News Feature | October 2, 2014

Measuring "Brain Tsunamis" With EEG

By Chuck Seegert, Ph.D.

EEG_recording

Spreading depolarizations, or “brain tsunamis,” may now be measurable without surgically opening the skull. Historically, leads have been placed into a patient’s brain tissue, but thanks to advances from the University of Cincinnati (UC), this may no longer be required.

Spreading depolarizations (SD) are waves of self-propagating activity in brain tissues that travel through adjacent neurons. This phenomenon is seen in traumatic brain injury (TBI), as well as migraines and strokes. Essentially, there is a rapid and massive translocation of the ions between the neurons and the extracellular space, which can cause edema and cell death in the brain’s grey matter.

To understand the development of SD, neurosurgeons have to insert leads into the brain tissue directly, a procedure that involves opening the skull and exposing the brain, according a recent UC press release. Spreading depolarizations have been associated with worse outcomes for patients who have had the misfortune of experiencing TBI. Currently only 10 to 15 percent of patients who have had a TBI are subjected to brain surgery and intra-cranial monitoring, according to the press release. This leaves the remaining 85 to 90 percent without options when it comes to studying SD.

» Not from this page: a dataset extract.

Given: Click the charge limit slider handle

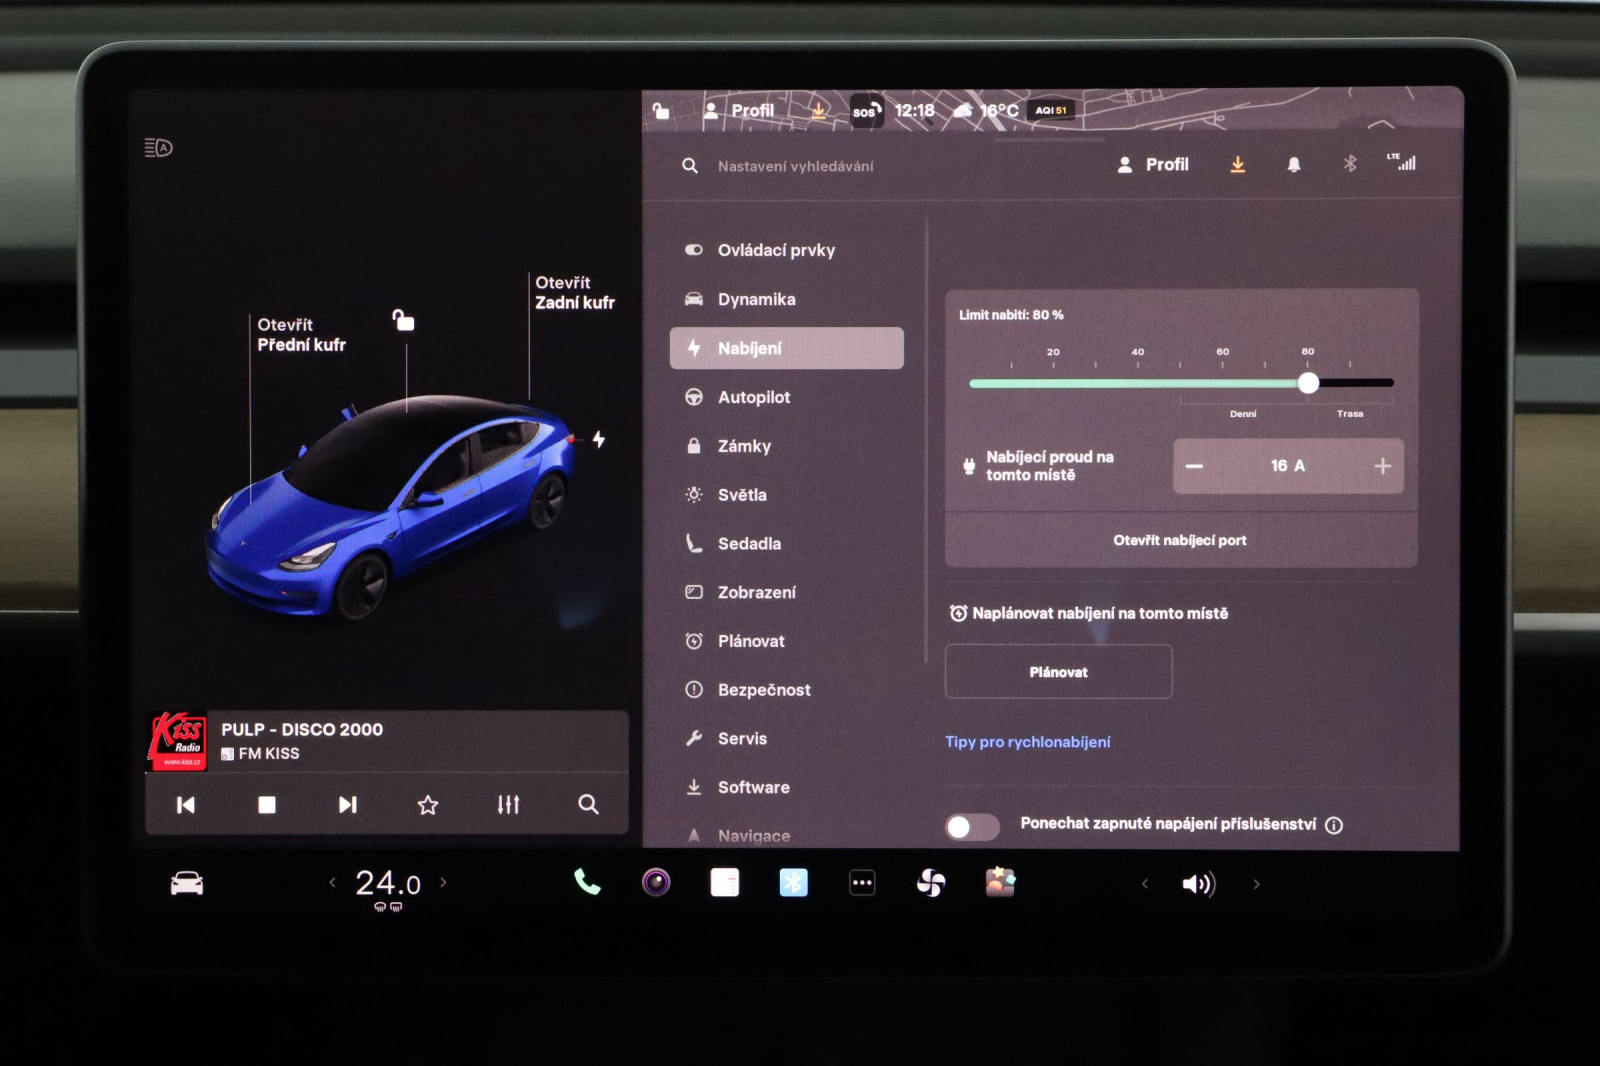Looking at the screenshot, I should [x=1308, y=383].
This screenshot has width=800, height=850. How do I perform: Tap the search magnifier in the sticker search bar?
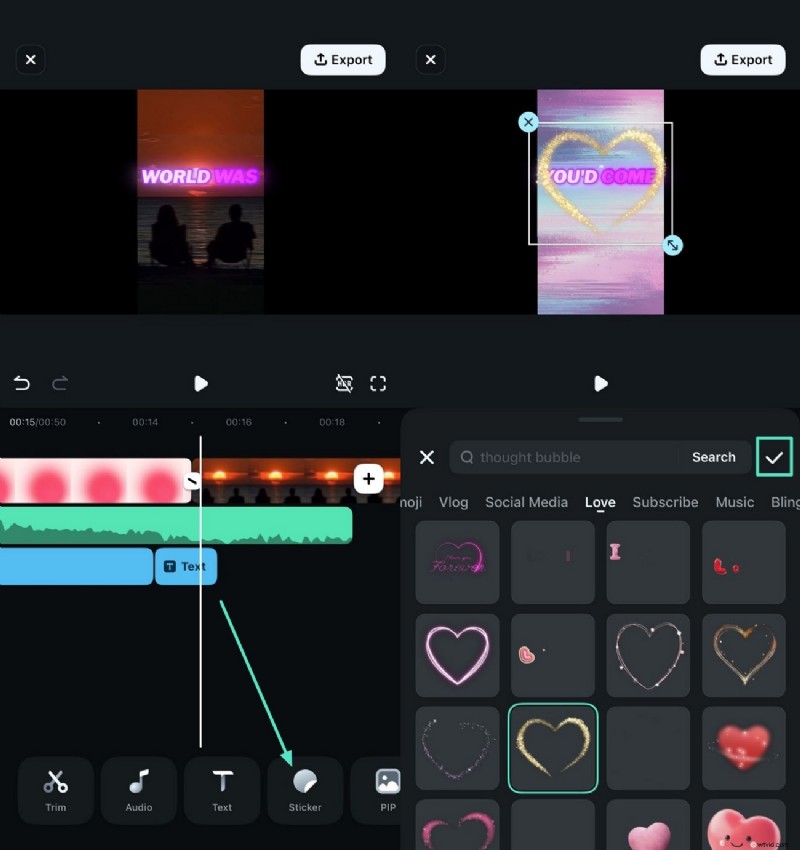(x=467, y=457)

Having this information would help guide treatment choices for this large group of patients, if it were available.

"This landmark observation broadens the spectrum of patients and conditions that can be monitored for the occurrence of spreading depolarizations,” said co-investigator Norberto Andaluz, M.D., associate professor of neurosurgery and director of the UC Neurotrauma Center at the UC Neuroscience Institute, in the press release. “Until now, spreading depolarizations could only be detected through the insertion of surgical leads into the patient's brain. Thanks to this discovery, we will acquire a better understanding of the role that depolarizations play in virtually every neurological condition, thus opening new opportunities for therapeutic interventions.”

A study performed by the team was recently published in the Annals of Neurology, and included 18 patients who were followed for 65.9 days using a conventional electroencephalograph (EEG). What’s different from the past, however, was how the team viewed the data, which was compressed to show many hours of EEG recordings at once. Traditionally, neurologists have only looked at the data at 10 second intervals. This change leads to a much different understanding of brain activity.

“The pattern jumps out at you,” said professor Jed Hartings who led the research team, in the press release. “Suddenly, what you see developing over a course of 45 minutes is a depression of the amplitude of the brainwaves. It takes maybe 15 minutes for that to develop to its minimum, and then it will slowly recover again over another 15 to 20 minutes. So you can only see the depolarization when you are looking at long epochs of data. This is something that people have probably been recording for 50 years, but weren’t looking at the data in the right way to be able to recognize it.”

Treatment of TBI is a major focus in today’s healthcare environment, particularly for military occupations, where TBI can be more frequent. According to an article on Med Device Online, the Department of Defense recently kicked off an initiative to develop a rapid point-of-care test for TBI with Abbott Laboratories.